Is there a particular rendezvous near you that you especially enjoy? Find out which club is putting it on, and ask around for club members. If you see anyone wearing a bright red sash or arm tie, stop 'em and ask. They're "dog soldiers" (camp rules enforcement), who are members of the club. They can point you in the right direction to club officers who can in turn give you the lowdown about membership.
If you've strayed a little farther from home, keep your eyes peeled for flyers advertising upcoming events. There's alway a sponsoring club and contact people listed-- if they didn't want to be called, they wouldn't have their number there. See if there's any for a club near your area and give the contact person a call. They can point you in the right direction. (Besides, you'll want those flyers anyway to plan your upcoming social season.)
When you're exploring the wilds of Cyberland, try hitting "black powder" or "rendezvous" on your favorite search engine and be prepared to follow a lot of links. You may get lucky and find a page for a club within a reasonable driving distance. If so, drop the webmaster a line. If you find events listed with names of contact people, give 'em a call.
The next time you're at your favorite historic site, have a talk with the staff members. They're going to have a handle on any black powder clubs based around it. (Here's a little secret: a lot of times when you let it slip that you that you're interested in reenacting, the conversations with historic site staff can get a little more in-depth than one with just J.Q. Public. It's an added bonus to wearing funny clothes in your spare time.)
Have you started hanging around any of your local black powder shops yet? If you have, ask the owner if he knows of any black powder clubs in the area and how to get in touch with them. If not, here's one more darn good reason to start.
When you find a club that looks right for you, make sure that you know beforehand what the rules for membership are.
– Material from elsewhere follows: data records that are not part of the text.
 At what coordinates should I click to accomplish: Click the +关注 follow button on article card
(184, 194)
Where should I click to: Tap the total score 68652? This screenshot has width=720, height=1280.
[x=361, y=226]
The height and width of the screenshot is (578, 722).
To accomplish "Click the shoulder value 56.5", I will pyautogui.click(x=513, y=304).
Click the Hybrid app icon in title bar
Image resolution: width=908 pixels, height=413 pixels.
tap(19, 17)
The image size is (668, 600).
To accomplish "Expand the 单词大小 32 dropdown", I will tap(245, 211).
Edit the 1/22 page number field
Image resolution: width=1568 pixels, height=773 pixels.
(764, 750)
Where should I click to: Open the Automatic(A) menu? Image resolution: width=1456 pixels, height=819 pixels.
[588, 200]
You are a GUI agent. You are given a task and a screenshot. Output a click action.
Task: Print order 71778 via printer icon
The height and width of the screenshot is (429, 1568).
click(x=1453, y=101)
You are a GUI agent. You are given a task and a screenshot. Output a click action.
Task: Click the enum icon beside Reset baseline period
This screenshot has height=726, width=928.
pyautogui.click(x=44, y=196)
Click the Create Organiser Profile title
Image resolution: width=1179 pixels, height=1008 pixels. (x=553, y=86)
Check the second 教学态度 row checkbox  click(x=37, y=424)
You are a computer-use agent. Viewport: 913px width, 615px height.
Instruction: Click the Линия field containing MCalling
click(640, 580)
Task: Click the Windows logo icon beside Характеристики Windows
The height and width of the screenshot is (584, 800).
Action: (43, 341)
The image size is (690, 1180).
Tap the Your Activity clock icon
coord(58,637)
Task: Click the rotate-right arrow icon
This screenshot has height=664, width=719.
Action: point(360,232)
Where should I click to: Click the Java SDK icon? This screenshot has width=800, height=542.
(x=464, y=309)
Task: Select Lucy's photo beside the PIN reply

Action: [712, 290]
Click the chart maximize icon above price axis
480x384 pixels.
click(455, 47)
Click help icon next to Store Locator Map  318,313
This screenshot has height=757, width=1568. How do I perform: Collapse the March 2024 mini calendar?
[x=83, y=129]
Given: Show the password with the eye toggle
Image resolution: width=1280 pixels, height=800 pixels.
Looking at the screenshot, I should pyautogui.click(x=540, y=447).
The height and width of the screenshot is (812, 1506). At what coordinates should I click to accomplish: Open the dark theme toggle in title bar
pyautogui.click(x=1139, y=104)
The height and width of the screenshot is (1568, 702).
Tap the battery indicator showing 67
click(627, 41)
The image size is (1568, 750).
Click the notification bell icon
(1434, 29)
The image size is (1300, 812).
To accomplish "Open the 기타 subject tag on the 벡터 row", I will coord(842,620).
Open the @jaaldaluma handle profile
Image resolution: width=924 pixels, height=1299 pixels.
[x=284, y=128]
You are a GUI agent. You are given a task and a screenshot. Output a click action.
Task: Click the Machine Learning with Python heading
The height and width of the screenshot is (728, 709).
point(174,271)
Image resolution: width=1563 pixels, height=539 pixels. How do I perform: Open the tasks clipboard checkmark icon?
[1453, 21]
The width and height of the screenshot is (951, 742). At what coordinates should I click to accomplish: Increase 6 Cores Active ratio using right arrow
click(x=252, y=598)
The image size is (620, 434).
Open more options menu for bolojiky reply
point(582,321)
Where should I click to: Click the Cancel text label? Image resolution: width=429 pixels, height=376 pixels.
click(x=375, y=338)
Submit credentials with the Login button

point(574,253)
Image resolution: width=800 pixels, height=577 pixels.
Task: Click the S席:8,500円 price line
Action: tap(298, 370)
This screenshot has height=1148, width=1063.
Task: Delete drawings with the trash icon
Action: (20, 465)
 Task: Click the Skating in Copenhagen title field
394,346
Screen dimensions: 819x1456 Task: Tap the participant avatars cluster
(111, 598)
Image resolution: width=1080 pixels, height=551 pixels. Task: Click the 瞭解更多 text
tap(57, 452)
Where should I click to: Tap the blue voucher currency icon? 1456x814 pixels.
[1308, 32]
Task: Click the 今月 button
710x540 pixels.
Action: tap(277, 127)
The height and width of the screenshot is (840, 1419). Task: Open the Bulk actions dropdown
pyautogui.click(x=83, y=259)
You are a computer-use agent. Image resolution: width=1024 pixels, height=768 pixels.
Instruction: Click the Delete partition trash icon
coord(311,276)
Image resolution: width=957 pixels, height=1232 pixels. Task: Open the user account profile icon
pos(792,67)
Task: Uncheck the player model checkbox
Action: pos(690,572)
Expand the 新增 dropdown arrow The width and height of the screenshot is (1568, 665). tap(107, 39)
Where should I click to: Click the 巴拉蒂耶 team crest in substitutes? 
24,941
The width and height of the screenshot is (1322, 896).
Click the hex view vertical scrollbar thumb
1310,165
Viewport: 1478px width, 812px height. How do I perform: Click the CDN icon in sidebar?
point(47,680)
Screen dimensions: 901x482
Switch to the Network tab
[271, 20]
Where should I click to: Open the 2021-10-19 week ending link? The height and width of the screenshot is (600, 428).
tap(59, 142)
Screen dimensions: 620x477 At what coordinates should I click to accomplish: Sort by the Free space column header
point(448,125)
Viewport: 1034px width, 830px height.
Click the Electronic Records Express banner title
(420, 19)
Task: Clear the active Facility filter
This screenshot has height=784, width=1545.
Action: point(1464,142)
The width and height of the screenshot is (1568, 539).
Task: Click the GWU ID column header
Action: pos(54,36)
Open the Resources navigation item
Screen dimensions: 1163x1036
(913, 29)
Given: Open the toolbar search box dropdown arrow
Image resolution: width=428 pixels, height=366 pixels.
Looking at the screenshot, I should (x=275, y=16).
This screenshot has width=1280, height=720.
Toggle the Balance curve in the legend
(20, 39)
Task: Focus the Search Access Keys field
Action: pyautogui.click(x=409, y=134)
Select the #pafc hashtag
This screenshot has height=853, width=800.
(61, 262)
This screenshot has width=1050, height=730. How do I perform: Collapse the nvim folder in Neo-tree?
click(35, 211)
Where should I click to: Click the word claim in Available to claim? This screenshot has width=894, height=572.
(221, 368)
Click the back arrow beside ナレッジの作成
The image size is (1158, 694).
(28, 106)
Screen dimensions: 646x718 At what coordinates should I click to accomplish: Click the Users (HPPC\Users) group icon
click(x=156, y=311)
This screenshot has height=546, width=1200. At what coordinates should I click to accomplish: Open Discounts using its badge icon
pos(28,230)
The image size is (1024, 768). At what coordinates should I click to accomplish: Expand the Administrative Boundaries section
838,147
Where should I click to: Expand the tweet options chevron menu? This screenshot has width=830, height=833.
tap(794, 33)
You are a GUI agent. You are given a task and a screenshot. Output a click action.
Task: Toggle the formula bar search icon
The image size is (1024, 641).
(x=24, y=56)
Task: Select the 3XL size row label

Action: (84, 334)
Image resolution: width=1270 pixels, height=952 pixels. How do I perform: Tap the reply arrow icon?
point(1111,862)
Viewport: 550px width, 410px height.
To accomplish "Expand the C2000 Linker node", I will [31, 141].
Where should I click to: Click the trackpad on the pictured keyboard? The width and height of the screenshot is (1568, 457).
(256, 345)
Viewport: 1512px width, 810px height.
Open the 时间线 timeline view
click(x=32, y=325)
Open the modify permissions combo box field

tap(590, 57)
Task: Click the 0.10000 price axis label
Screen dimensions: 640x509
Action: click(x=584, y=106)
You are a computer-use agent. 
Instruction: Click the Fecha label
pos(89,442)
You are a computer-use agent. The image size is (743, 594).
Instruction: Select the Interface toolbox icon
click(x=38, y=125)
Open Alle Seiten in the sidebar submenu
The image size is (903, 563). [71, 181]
They vary from club to club. A lot of clubs will accept enthusiastic flatlanders even if they don't have proper clothing and firearms, providing that the new member agrees to be properly clothed and armed within a given time. For dues, plan to spend about ten to thirty dollars a year, but in a lot of clubs that covers the entire family. Some clubs require sponsorship. That's usually not a problem since most clubs are looking for folks to be an active part of their outfit. Another thing clubs look for are folks who are members of the NMLRA.
"NMLRA" is the shortened and nearly unpronouncable version of the "National Muzzle Loading Rifle Association." It is a national organization and is to muzzloading firearms what the NRA is to modern ones. Local clubs like NMLRA members because club events and shoots can be readily insured by them when ten or more club members also belong to the NMLRA.
From the individual's point of view, there are more reasons to join. Since NMLRA is nationwide, they set the standards for their approved shoots. Members get discounts on targets and books. There's black powder related educational programs to take advantage of. Their monthly magazine, "Muzzle Blasts," has articles covering all aspects of muzzleloading firearms. It alone is worth the thirty dollars in annual dues. Check out their website at http://www.nmlra.org or give them a call at 800-745-1493.
I'd like to leave you with a few parting thoughts. First of all, I urge you to start looking for your local club as soon as you can, and join the NMLRA. (You can do that now, since the NMLRA isn't going to make you promise to buy clothing or even a gun!) When you find your club, you're going to find fun and fellowship, and more. You'll find a sense of accomplishment when you help put on that good shoot or that memorable rendezvous. You'll find a contentment at the club Christmas party potluck that has nothing to do with a full belly. It may never put a nickel in your pocket, but it's a satisfaction too often missing in our Monday through Friday lives.
And remember, even a lone wolf needs a lair.